Sunballs! Sunballs! Hefting the Mauser, Lester Silk just behind him a foot shorter and like a wet rat with his big nose. Swanly stood in patient beatitude but with an itch on, Arden Pal and Bean away at the bluff. You been wantin’ it, Sunballs! Been beggin’ for it, called Silk.

Come get some! cried Bean, at that distance to Walthall a threatening hood ornament.

None could be heard very far in the noise of the river.

Tuck, who had followed in his car, did hear them from the bridge.

What could they want with that wretch Sunballs? he imagined.

He was not without envy of the hermit. What a mighty wound to the balls it must take to be like that, that hiding shuffling thing, harmless and beholden to no man. Without woman, without friend, without the asking of lucre, without all but butt-bare necessity. Haunt of the possum, coon, and crane, down there. Old Testament specters with birds all over them eating honey out of roadkill. Too good for men. Sunballs was not that old, either. But he was suddenly angry at the man. Above the fray, absent, out, was he? Well.

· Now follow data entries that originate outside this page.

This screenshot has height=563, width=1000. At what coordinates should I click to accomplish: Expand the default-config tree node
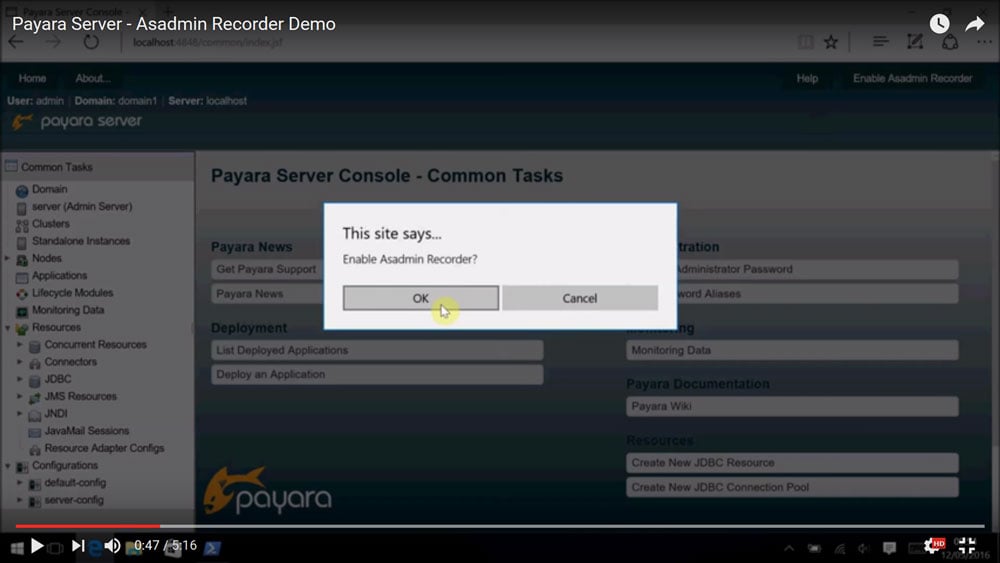[20, 483]
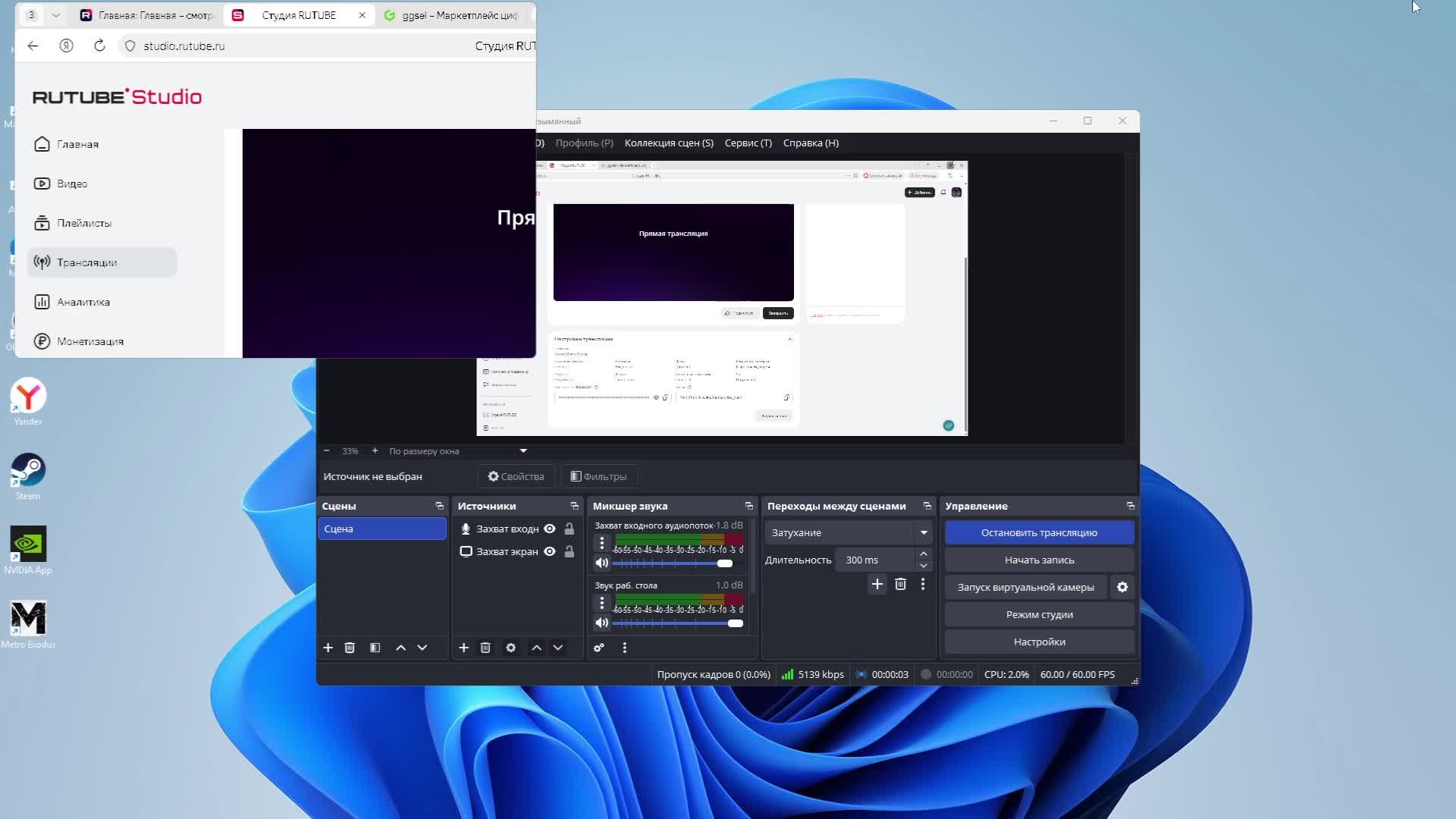Adjust Захват входного аудиопотока volume slider

point(724,563)
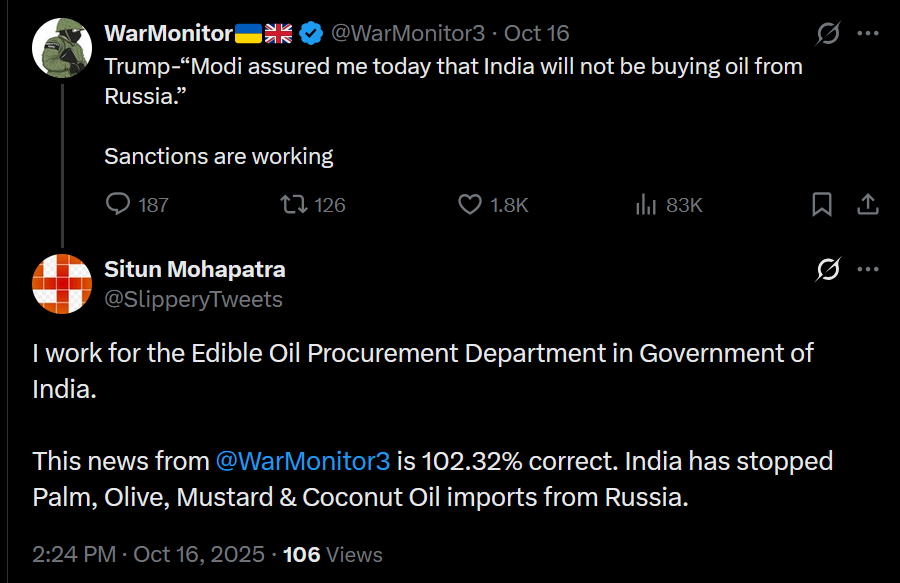Open Situn Mohapatra's profile avatar

coord(63,284)
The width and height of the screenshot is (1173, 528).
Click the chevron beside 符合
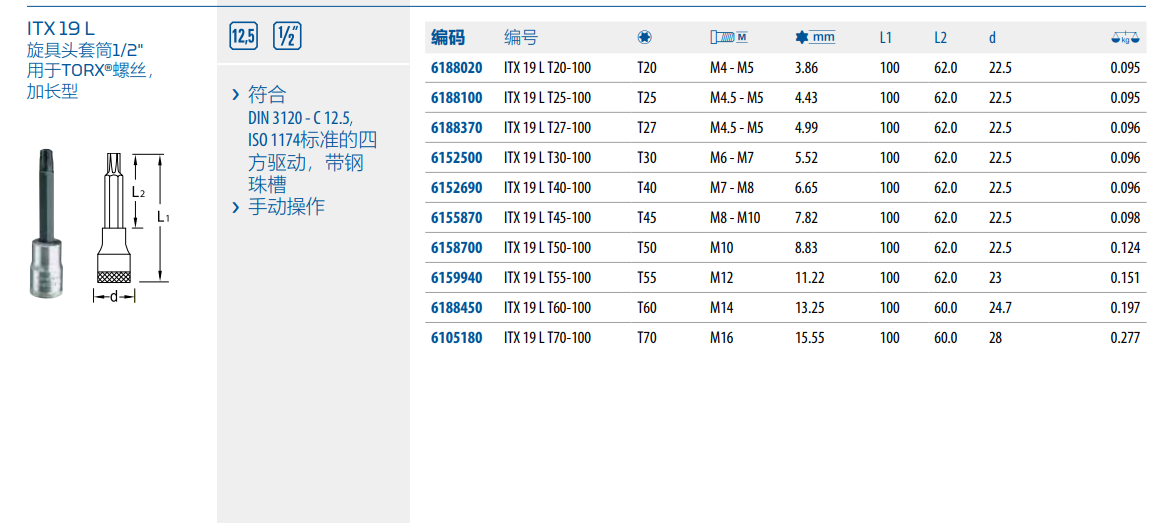(236, 95)
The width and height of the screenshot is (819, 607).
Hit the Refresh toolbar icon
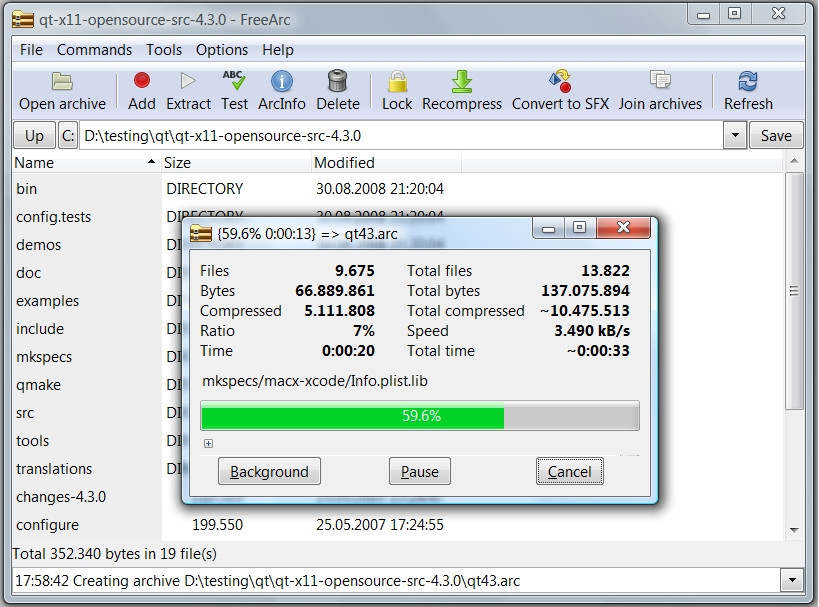(x=748, y=82)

Tuck knelt beneath a cluster of poison sumac on the rim of the bluff. He saw the three naked in the water. There was Swanly in the pool, the blond hair, the tanned skin. Who dared give a south Mississippi pissant youth such powerful flow and comeliness? Already Tuck in his long depressed thinking knew the boy had no good father, his home would stink of distress. He had known his type in the Scouts, always something deep-warped at home with them, beauty thrown up out of manure like. The mother might be beautiful but this lad had gone early and now she was a tramp needed worship by any old bunch of rags around a pecker. A boy like that you had to take it slow but not that much was needed to replace the pa, in his dim criminal weakness. You had to show them strength then wait until possibly that day, that hour, that hazy fog of moment when thought required act, the kind hand of Tuck in an instant of transfer to all nexus below the navel, no more to be denied than those rapids they’re hollering down, nice lips on the boy too.